- **Work instruction**
Transcribe exactly the lines that fall between the one holding "has height=754, width=1568." and the one holding "This screenshot has width=1477, height=812.", inclusive, from the entries below.

══ Given data ══

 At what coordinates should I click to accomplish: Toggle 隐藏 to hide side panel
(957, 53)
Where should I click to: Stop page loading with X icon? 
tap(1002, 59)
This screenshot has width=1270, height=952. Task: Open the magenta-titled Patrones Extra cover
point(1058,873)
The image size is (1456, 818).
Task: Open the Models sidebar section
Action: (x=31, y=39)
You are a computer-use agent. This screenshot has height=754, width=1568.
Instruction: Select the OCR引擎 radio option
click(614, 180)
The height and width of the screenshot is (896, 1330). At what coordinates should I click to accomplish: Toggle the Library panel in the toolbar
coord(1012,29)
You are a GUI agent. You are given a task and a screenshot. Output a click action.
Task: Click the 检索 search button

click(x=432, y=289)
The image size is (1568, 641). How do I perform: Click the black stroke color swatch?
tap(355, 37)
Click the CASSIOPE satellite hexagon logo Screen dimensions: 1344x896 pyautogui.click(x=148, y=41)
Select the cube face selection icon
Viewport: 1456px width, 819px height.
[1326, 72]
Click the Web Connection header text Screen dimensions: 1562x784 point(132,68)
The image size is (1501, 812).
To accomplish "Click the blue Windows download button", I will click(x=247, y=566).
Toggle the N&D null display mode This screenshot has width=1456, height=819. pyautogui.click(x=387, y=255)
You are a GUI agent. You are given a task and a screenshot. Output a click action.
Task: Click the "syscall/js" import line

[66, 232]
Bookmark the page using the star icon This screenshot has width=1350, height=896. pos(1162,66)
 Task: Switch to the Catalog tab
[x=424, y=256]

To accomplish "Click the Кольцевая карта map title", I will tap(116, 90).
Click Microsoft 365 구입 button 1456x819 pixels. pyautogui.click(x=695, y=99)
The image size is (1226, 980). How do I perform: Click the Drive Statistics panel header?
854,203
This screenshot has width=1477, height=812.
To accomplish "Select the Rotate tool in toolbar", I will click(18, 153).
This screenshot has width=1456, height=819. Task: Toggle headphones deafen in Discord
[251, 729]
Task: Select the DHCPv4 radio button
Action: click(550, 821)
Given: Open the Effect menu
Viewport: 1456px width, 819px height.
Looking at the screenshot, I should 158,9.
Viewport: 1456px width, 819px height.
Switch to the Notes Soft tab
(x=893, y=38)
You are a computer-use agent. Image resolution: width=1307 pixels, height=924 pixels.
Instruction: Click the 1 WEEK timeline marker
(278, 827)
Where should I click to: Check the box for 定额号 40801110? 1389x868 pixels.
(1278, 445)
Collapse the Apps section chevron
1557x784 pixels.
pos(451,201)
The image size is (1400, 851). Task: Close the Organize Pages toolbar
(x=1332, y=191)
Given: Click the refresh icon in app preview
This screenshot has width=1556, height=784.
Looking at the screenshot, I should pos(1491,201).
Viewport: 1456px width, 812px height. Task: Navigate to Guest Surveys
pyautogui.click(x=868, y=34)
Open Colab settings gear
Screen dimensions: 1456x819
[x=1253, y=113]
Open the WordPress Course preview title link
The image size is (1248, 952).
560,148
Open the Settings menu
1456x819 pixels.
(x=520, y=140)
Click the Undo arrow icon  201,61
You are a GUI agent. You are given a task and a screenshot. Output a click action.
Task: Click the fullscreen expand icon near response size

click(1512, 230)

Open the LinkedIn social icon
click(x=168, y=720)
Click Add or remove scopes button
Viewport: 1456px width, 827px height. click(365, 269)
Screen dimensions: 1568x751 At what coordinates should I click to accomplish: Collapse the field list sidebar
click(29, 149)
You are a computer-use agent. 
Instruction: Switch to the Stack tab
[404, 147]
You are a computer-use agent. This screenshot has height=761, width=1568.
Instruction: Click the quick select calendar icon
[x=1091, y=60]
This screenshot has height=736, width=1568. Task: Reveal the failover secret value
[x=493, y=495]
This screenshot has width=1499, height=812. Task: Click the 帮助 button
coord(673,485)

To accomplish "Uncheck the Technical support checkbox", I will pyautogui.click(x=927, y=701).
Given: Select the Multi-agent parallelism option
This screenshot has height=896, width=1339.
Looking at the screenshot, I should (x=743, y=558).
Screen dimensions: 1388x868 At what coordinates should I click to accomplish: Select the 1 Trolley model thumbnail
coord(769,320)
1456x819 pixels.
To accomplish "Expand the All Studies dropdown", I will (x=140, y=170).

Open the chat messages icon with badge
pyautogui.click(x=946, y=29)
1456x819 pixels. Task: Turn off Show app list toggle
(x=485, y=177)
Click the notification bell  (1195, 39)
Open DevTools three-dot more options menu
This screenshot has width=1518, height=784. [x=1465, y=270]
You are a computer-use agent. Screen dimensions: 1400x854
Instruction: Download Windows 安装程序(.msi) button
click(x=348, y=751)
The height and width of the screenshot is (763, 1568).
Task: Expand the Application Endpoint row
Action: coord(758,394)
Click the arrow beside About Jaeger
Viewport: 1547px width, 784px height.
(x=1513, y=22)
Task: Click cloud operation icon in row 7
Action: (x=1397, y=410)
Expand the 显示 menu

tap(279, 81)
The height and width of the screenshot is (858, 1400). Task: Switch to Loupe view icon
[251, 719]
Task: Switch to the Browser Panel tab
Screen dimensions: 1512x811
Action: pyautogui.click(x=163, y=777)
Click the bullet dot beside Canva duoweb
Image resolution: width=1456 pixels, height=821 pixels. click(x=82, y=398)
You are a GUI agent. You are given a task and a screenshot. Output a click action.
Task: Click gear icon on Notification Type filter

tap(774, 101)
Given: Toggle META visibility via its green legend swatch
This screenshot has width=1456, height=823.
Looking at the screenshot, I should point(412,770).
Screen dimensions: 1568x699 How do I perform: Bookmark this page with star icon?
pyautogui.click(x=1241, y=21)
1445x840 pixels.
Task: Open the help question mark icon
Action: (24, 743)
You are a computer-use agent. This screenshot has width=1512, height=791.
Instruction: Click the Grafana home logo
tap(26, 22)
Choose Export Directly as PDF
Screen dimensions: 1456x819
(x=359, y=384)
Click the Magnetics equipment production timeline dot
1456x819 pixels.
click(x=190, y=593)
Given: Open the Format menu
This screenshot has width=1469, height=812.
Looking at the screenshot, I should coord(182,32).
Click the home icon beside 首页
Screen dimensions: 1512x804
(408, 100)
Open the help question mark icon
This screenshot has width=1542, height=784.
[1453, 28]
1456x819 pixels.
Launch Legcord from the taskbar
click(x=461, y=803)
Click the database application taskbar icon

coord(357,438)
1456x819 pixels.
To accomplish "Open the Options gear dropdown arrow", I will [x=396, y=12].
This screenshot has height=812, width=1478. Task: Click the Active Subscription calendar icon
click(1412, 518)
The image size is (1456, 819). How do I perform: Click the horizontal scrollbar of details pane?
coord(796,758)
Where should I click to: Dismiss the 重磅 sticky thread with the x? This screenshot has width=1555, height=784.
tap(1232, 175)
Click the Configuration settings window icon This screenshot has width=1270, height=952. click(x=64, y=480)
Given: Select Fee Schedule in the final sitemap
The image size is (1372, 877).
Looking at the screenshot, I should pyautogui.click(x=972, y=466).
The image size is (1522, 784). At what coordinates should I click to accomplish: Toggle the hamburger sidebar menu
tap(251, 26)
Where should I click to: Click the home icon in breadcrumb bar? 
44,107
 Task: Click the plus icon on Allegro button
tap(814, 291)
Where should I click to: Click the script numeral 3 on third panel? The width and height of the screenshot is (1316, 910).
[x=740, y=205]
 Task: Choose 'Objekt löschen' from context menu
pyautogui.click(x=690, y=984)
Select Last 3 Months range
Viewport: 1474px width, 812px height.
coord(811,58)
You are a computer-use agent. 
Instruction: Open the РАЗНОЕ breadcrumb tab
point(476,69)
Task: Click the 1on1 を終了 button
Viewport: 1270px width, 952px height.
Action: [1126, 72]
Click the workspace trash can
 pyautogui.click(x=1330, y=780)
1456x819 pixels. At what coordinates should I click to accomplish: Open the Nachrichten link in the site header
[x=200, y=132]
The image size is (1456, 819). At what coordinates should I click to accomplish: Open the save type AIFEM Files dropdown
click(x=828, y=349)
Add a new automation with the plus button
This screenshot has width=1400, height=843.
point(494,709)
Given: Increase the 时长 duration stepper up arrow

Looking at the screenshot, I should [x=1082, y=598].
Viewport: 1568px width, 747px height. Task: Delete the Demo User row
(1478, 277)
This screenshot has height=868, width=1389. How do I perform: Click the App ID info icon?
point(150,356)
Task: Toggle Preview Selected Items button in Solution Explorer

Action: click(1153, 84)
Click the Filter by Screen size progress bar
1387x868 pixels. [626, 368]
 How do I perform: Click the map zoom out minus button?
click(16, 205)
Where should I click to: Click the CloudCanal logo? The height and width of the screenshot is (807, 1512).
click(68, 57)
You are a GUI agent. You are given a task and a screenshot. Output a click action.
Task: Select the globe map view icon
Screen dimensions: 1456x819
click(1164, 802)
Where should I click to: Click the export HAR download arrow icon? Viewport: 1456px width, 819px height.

═══

- **Exercise solution**
You are a computer-use agent. This screenshot has height=754, width=1568.
Instruction: Select the OCR引擎 radio option
click(614, 180)
The height and width of the screenshot is (896, 1330). At what coordinates should I click to accomplish: Toggle the Library panel in the toolbar
coord(1012,29)
You are a GUI agent. You are given a task and a screenshot. Output a click action.
Task: Click the 检索 search button

click(x=432, y=289)
The image size is (1568, 641). How do I perform: Click the black stroke color swatch?
tap(355, 37)
Click the CASSIOPE satellite hexagon logo Screen dimensions: 1344x896 pyautogui.click(x=148, y=41)
Select the cube face selection icon
Viewport: 1456px width, 819px height.
[1326, 72]
Click the Web Connection header text Screen dimensions: 1562x784 point(132,68)
The image size is (1501, 812).
To accomplish "Click the blue Windows download button", I will click(x=247, y=566).
Toggle the N&D null display mode This screenshot has width=1456, height=819. pyautogui.click(x=387, y=255)
You are a GUI agent. You are given a task and a screenshot. Output a click action.
Task: Click the "syscall/js" import line

[66, 232]
Bookmark the page using the star icon This screenshot has width=1350, height=896. pos(1162,66)
 Task: Switch to the Catalog tab
[x=424, y=256]

To accomplish "Click the Кольцевая карта map title", I will tap(116, 90).
Click Microsoft 365 구입 button 1456x819 pixels. pyautogui.click(x=695, y=99)
The image size is (1226, 980). How do I perform: Click the Drive Statistics panel header?
854,203
This screenshot has width=1477, height=812.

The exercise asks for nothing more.